ウガンダとケニアの教会が家畜泥棒対策で協力

(611-04)
[東京 12・5 ENI02-0444=ルーテル・アワーPS/2002年]

 ケニア北西部とウガンダ北東部に広がる地帯では、何世紀にもわたり家畜泥棒が横行してきた。ケニア・ウガンダ両国の教会は11月下旬、家畜泥棒根絶をめざしたパイロット・プログラムに調印した。ケニア・キリスト教協議会のムタワ・ムシイミ総幹事とウガンダ合同キリスト教協議会のグレイス・カイソ議長がこれに署名した。

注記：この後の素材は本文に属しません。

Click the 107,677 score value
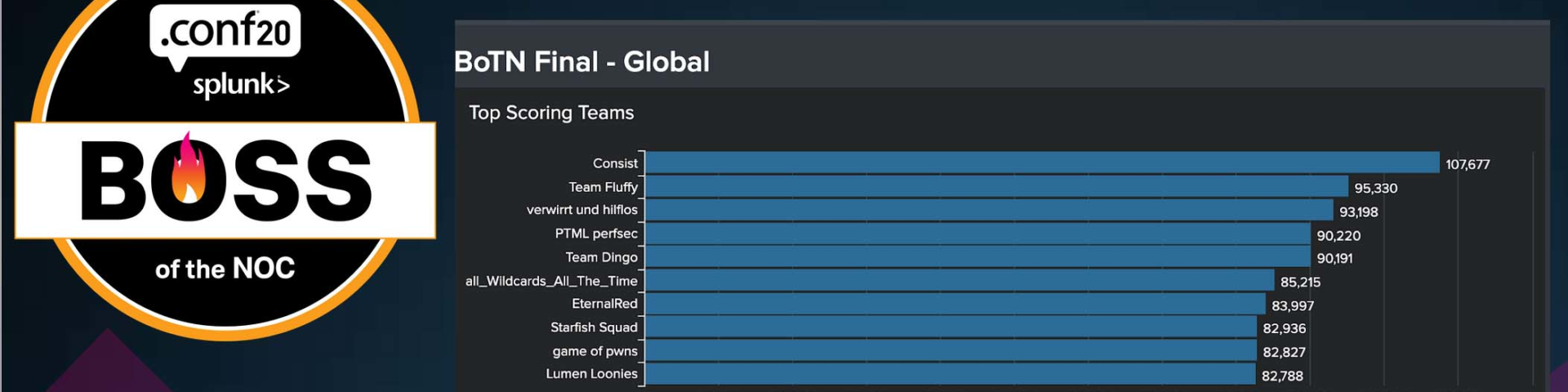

 ウガンダのカラモジョング、セベイなどの地区とそれに隣接するケニア側のツルカナ・ポコット地区などで、家畜泥棒が横行してきたが、それを抑制する機運はこれまでまったくなかった。しかし、近代的な武器により、女性や子どもなど罪のない住民にまで被害が及ぶようになり、多数の死傷者を出すようになった。暴力の現場を過去10年間目撃してきた平和運動家のモーゼス・マシンデ氏は、「家畜泥棒への憎しみは隣人とは思えないほどすさまじい」とその根の深さと残虐さを指摘している。

 この「パイロット平和プロジェクト」は1年間実施され(その後はアセスメント中心)、予算は17万米ドル。食料支援と平和構築を重視した同プログラムには、今後スーダン・キリスト教協議会の参加も予定されている。

 ケニアとウガンダ国境にまたがる総面積4万平方キロメートルの家畜泥棒発生地帯では、家畜の襲撃用や自己防衛用にAK−47sライフル(カラシュニコフス)など、殺傷力の高い武器が出回っている。特にウガンダ・カラモジョング地区は襲撃により、8万人が家を追われた。